═══ INFORMATION SUPPLIED ═══
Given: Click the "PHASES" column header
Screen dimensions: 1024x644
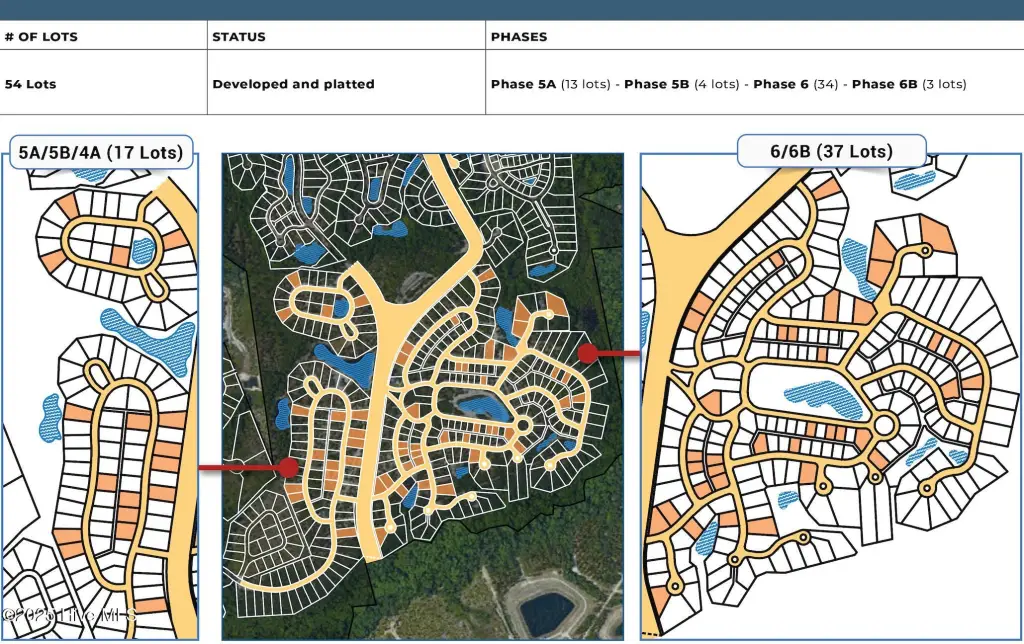Looking at the screenshot, I should (519, 37).
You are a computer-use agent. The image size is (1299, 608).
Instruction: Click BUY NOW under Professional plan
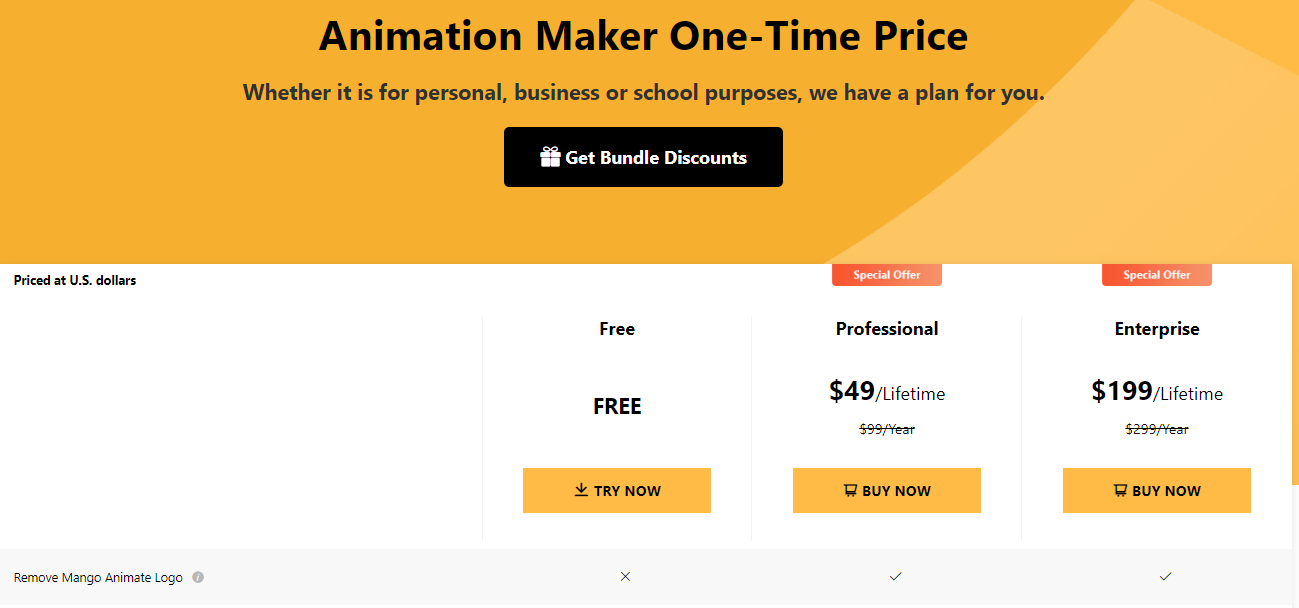pos(887,490)
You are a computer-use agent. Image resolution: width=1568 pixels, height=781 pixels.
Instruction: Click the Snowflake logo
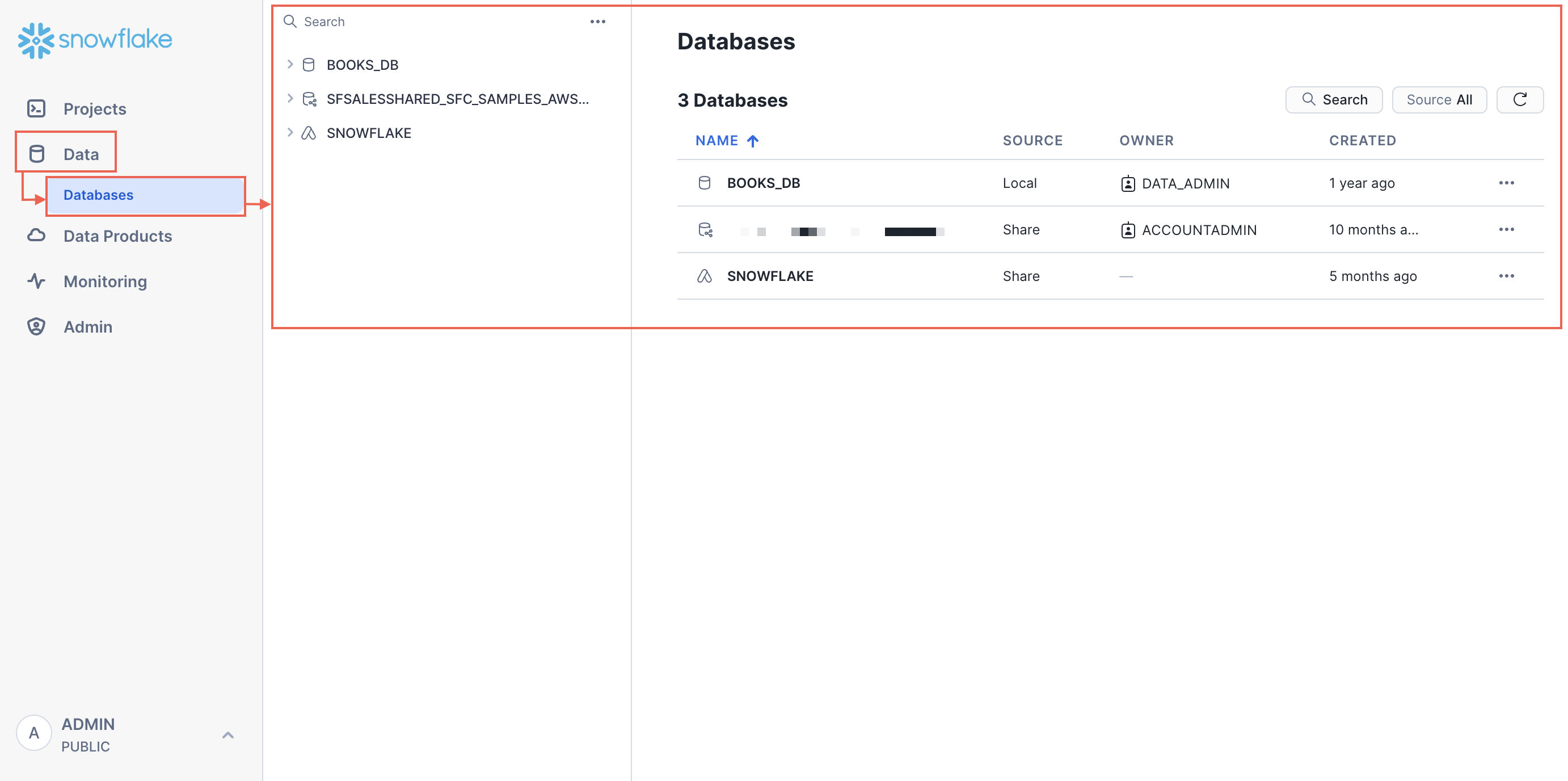(x=95, y=40)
═══
**THE TASK:**
Rewrite all the records above, replacing "computer-use agent" with "screen navigation assistant" wherever it appears and changing nothing else. Omit the pictures from your version.

**IN RESPONSE:**
Given: Click the "PHASES" column header
Screen dimensions: 1024x644
Looking at the screenshot, I should (519, 37).
You are a screen navigation assistant. The image size is (1299, 608).
Instruction: Click BUY NOW under Professional plan
pos(887,490)
You are a screen navigation assistant. Image resolution: width=1568 pixels, height=781 pixels.
Instruction: Click the Snowflake logo
(x=95, y=40)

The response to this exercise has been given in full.